Pertentangan antara idealisme dan realita semacam itu sepertinya bukan masalah bagi Mbak Silly, salah satu pembicara di room Youth Voluteerism. Bukan berarti tidak mengalami benturan antara Idealisme dan Realita, tapi beliau berhasil mengawinkannya. Ya, mengawinkan Idealisme dan Realita adalah solusinya. Diakhir presentasinya, Mbak Silly meyakinkan kami “Tidak perlu khawatir dalam membantu sesama, saya berani meninggalkan pekerjaan saya demi Blood for Life (gerakan sosial yang diinisiasi Mbak Silly). Percayalah saat kita berusaha membantu hidup orang lain, maka tuhan yang akan membantu hidup kita”. Mbak Silly juga mengaku bahwa setelah meninggalkan pekerjaannya untuk Blood for Life, kehidupan ekonominya justru semakin berkah.
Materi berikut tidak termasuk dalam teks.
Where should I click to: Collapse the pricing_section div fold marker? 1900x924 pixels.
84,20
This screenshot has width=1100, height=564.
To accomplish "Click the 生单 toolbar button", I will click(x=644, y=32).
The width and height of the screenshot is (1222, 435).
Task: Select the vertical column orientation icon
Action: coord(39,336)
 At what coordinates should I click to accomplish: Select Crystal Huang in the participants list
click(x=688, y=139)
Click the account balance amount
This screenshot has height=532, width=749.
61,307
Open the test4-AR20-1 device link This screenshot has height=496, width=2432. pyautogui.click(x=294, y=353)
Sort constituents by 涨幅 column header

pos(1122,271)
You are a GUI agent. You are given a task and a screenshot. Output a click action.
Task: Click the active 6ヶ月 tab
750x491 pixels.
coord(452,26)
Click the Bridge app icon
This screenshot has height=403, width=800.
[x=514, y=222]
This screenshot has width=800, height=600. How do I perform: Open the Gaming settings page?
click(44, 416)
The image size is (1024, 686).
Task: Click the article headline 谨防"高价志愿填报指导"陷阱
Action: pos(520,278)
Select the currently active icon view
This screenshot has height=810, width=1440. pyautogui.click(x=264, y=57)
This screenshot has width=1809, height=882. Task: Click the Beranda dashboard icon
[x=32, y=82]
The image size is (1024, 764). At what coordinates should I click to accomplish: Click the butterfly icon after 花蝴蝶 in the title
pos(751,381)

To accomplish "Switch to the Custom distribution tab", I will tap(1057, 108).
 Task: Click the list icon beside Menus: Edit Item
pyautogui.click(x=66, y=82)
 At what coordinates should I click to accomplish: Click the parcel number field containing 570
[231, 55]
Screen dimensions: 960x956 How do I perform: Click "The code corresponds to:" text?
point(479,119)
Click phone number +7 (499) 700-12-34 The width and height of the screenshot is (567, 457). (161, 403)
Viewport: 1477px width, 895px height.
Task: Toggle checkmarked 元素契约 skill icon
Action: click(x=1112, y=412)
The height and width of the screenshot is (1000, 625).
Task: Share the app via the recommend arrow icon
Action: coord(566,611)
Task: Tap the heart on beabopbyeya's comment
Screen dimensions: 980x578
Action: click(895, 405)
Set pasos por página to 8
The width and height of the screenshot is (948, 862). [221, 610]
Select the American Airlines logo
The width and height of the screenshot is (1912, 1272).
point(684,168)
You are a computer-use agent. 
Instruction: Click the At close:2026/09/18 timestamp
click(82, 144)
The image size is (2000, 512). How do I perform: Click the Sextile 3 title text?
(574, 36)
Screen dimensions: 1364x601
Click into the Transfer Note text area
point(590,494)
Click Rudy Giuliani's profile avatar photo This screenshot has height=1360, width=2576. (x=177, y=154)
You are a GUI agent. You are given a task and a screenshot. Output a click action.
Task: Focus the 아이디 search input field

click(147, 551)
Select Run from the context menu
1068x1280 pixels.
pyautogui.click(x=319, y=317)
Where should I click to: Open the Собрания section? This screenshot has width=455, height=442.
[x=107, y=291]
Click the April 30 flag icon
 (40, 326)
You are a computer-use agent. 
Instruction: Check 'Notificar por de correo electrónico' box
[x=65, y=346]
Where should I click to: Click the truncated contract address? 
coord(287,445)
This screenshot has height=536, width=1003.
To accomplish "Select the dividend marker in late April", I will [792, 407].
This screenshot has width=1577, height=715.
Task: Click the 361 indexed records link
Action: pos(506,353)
Pendapatan justru mengalir dari pundi-pundi uang yang tak pernah ia duga sebelumnya. Mbak Silly bukanlah satu-satunya orang yang mengaku demikian. Sebelumya telah aku jumpai beberapa aktivis sosial yang mengalami hal yang sama. Fakta telah berbicara, membuktikan janji Allah yang selama ini aku dengar dari pak ustadz. Bahwa Allah akan menolong kita di kala kita menolong saudara kita, Allah akan utamakan orang-orang yang hidup berbagi dengan saudaranya. Itulah cara yang dipilih Mbak Silly, memilih tuhan sebagai penyeimbang, mengawinkan Idealisme dan Realita yang ia hadapi.

Lain halnya dengan Mbak Silly, pembicara kedua di room Volunteerism yaitu Mbak Tazkia memiliki caranya sendiri untuk mengawinkan Idealismenya dengan Realita yang ia hadapi kelak. Selaku mahasiswa yang baru saja menyelesaikan kuliah kedokterannya, menurutku apa yang dilakukan beliau untuk mengawinkan Idelaisme dan Realita bersifat preventif. Idealismenya yang tinggi begitu terasa, termasuk dalam mengawinkan Idealisme dengan Realita itu sendiri. Sejak awal beliau telah mengikrarkan dirinya untuk menjadi dokter volunteer, menyadari realita yang akan beliau hadapi kelak yakni kehidupan yang butuh sokongan finansial, Mbak Tazkia sudah memikirkan apa yang dapat ia lakukan kelak untuk memenuhi segala kebutuhannya. Beliau memilih untuk menunda Co Ass untuk belajar ilmu bisnis di bidang fashion di salah satu sekolah fashion terkemuka di Jakarta. Mbak Tazkia menceritakan bahwa Binis Fashion itulah yang kelak akan menjadi mata pencahariannya sambil terus mengabdikan diri sebagai dokter volunteer.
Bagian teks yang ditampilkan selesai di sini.